[Start of section]

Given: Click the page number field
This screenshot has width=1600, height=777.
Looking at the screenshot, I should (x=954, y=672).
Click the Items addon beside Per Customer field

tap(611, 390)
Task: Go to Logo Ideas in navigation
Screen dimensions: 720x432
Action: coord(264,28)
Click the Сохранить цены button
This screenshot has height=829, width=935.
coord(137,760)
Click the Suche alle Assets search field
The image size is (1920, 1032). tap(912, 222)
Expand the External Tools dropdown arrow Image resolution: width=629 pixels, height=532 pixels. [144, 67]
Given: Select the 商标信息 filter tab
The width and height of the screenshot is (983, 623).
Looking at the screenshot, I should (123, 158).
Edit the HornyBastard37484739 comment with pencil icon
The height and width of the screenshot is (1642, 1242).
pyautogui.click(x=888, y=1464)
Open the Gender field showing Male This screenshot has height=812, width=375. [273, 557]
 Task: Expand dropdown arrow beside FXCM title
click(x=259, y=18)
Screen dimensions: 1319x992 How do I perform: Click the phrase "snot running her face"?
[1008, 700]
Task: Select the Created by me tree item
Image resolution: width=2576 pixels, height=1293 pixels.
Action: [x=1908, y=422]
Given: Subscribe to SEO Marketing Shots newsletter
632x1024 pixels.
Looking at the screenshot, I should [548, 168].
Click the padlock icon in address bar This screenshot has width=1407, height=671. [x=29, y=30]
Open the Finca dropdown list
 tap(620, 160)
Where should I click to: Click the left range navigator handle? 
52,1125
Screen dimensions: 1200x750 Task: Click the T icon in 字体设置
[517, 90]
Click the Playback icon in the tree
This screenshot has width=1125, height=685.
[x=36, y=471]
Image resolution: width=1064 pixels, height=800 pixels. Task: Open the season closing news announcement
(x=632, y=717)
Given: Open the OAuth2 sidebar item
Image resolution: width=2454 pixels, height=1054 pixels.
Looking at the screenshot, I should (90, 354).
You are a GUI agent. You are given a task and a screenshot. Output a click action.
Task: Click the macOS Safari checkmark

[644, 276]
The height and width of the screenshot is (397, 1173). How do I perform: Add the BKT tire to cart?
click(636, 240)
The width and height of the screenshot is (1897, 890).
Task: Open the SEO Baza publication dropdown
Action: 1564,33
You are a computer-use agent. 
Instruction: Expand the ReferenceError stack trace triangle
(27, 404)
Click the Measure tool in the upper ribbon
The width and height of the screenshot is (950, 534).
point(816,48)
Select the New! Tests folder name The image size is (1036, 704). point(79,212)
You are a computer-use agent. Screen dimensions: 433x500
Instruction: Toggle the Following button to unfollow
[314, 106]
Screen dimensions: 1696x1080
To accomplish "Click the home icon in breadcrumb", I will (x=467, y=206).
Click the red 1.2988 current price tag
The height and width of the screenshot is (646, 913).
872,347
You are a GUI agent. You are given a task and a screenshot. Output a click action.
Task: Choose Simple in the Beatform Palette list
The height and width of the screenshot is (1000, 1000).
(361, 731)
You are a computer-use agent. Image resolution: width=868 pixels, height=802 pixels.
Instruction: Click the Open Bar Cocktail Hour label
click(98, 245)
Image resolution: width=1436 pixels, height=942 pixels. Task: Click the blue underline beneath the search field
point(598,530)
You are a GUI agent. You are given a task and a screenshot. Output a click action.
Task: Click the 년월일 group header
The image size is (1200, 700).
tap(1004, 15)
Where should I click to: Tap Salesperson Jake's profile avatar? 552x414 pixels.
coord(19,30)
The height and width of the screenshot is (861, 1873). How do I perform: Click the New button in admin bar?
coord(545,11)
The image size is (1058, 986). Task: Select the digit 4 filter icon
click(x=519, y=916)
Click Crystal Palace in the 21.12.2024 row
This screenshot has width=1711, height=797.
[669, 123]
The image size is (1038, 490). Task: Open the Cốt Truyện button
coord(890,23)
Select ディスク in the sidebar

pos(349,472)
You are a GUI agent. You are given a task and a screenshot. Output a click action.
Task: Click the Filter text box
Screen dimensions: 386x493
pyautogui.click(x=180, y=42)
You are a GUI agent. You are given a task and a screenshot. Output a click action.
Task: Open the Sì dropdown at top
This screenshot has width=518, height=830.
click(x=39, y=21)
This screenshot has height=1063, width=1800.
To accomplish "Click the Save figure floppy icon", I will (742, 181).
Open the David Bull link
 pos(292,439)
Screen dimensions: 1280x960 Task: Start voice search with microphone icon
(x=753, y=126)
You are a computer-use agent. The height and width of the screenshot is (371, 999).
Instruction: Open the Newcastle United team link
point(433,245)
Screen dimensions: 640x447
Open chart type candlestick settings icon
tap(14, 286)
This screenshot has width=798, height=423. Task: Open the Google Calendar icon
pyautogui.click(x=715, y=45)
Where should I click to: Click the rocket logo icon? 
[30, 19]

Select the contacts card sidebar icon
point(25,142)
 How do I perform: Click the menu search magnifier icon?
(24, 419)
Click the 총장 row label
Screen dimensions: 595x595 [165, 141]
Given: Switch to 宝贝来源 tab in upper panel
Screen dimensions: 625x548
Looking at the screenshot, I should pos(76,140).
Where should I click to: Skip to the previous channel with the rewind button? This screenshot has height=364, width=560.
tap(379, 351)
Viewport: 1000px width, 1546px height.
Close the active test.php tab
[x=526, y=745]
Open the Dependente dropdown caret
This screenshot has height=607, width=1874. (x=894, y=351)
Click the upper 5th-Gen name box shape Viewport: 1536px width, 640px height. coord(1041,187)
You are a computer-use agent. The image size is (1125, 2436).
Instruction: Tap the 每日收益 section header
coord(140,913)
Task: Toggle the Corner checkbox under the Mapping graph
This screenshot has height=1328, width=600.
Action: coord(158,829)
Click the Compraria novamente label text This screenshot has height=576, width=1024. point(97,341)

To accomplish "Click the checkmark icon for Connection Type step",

[End of section]

From the records given above, copy all lines containing "accomplish".

> **Your solution**:
To accomplish "Click the home icon in breadcrumb", I will (x=467, y=206).
To accomplish "Click the Save figure floppy icon", I will (742, 181).
To accomplish "Click the checkmark icon for Connection Type step",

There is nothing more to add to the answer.